* What to produce:
With the material below, print exactly the lines between the line holding "This screenshot has width=949, height=754." and the line holding "Select the Specifications", inclusive. Add nothing else.

* Data shown:
..........

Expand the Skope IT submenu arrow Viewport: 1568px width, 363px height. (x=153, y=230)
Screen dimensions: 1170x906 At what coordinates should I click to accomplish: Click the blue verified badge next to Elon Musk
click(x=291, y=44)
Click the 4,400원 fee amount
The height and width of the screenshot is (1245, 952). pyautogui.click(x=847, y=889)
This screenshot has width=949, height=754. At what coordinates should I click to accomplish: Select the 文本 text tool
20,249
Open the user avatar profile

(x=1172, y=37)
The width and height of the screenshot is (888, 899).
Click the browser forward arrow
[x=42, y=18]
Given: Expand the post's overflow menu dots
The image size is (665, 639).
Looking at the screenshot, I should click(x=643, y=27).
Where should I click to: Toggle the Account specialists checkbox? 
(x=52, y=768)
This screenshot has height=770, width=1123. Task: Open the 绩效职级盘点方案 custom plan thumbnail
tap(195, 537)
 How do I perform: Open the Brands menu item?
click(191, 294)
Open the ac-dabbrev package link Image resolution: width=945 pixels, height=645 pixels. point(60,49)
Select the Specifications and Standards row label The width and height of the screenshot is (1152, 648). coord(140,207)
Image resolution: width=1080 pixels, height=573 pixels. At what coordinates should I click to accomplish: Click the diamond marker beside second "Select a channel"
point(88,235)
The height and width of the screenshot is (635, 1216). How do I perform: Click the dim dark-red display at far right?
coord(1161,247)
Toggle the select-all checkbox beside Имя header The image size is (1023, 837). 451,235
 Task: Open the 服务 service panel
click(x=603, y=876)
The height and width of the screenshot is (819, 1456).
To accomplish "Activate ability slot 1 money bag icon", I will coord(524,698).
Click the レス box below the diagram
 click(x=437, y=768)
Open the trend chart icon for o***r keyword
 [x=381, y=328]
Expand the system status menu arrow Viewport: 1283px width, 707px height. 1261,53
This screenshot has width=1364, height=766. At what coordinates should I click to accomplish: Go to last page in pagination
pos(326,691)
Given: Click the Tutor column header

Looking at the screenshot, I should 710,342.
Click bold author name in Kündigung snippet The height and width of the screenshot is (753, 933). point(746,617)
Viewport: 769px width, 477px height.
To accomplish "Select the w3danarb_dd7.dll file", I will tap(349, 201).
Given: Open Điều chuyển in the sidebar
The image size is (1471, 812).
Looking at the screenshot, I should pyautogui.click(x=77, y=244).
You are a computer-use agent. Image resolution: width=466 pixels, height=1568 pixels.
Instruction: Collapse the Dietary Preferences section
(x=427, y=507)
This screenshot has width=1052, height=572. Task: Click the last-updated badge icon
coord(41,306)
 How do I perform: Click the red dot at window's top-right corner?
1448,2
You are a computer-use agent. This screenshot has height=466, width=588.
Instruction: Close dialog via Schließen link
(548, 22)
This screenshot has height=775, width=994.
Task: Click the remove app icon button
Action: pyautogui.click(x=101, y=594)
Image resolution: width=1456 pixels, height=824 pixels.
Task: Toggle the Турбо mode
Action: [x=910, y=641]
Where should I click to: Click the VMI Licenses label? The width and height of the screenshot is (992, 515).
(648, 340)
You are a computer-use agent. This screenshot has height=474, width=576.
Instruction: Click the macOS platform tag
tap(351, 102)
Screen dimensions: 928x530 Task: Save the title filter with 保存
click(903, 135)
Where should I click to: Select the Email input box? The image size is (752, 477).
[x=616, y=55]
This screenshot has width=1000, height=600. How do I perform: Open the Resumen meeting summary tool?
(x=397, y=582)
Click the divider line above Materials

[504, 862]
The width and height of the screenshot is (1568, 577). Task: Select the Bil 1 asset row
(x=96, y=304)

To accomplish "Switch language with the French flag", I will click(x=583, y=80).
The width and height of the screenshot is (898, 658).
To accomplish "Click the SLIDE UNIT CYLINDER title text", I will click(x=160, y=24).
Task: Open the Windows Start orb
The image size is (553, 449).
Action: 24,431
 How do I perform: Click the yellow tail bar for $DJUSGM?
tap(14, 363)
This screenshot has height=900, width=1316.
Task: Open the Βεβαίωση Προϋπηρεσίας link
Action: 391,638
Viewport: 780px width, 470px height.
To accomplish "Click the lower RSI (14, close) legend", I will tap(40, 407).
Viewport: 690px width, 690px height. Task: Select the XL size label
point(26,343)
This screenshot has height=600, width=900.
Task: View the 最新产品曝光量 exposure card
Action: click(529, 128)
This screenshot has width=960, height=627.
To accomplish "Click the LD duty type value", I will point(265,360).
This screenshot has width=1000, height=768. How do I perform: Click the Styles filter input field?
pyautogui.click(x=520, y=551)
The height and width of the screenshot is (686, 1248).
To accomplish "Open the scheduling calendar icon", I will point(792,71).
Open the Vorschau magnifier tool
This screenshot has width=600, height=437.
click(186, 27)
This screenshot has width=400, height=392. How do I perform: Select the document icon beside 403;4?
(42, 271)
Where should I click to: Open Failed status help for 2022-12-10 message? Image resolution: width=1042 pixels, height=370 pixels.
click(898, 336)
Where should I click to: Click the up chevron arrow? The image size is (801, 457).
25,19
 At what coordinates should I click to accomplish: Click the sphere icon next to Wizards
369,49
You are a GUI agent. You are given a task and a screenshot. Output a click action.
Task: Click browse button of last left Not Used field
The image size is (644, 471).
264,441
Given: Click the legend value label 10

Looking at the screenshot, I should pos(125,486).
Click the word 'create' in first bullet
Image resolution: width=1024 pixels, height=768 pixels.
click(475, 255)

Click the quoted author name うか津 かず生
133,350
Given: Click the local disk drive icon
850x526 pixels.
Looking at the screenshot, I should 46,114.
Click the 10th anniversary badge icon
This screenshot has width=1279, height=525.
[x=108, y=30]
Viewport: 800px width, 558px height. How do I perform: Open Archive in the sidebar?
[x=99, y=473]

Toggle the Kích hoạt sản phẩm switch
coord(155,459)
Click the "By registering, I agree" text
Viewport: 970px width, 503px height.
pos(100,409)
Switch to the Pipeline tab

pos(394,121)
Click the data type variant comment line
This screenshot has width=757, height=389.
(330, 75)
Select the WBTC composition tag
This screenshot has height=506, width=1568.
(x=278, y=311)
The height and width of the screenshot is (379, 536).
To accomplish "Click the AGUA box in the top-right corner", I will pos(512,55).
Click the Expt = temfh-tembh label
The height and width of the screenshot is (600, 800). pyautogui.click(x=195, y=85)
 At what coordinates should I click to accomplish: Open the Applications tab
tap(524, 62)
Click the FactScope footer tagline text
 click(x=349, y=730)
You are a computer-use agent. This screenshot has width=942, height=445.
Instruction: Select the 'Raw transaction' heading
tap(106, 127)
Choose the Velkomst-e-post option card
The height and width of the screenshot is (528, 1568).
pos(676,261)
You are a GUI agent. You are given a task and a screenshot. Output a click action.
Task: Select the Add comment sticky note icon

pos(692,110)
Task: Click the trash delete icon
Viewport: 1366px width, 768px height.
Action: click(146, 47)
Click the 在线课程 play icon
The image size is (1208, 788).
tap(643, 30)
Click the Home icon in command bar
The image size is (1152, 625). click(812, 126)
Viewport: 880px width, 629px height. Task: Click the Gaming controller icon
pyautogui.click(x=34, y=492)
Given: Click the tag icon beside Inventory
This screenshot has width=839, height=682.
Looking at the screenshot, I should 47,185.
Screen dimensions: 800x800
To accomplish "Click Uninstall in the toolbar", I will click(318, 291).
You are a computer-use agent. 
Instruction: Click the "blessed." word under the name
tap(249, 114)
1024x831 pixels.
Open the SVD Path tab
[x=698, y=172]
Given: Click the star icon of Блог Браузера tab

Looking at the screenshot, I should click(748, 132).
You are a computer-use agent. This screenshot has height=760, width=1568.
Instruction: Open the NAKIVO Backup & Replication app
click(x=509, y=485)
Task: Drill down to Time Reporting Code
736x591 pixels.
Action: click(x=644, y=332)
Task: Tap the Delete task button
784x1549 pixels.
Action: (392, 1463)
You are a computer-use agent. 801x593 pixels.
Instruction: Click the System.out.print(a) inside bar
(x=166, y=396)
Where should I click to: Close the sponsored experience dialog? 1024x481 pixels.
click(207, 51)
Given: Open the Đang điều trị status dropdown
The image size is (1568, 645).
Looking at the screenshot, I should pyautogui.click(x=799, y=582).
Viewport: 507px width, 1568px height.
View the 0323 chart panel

..........

* Result:
This screenshot has width=949, height=754. At what coordinates should I click to accomplish: Select the 文本 text tool
20,249
Open the user avatar profile

(x=1172, y=37)
The width and height of the screenshot is (888, 899).
Click the browser forward arrow
[x=42, y=18]
Given: Expand the post's overflow menu dots
The image size is (665, 639).
Looking at the screenshot, I should click(x=643, y=27).
Where should I click to: Toggle the Account specialists checkbox? 
(x=52, y=768)
This screenshot has height=770, width=1123. Task: Open the 绩效职级盘点方案 custom plan thumbnail
tap(195, 537)
 How do I perform: Open the Brands menu item?
click(191, 294)
Open the ac-dabbrev package link Image resolution: width=945 pixels, height=645 pixels. point(60,49)
Select the Specifications and Standards row label The width and height of the screenshot is (1152, 648). coord(140,207)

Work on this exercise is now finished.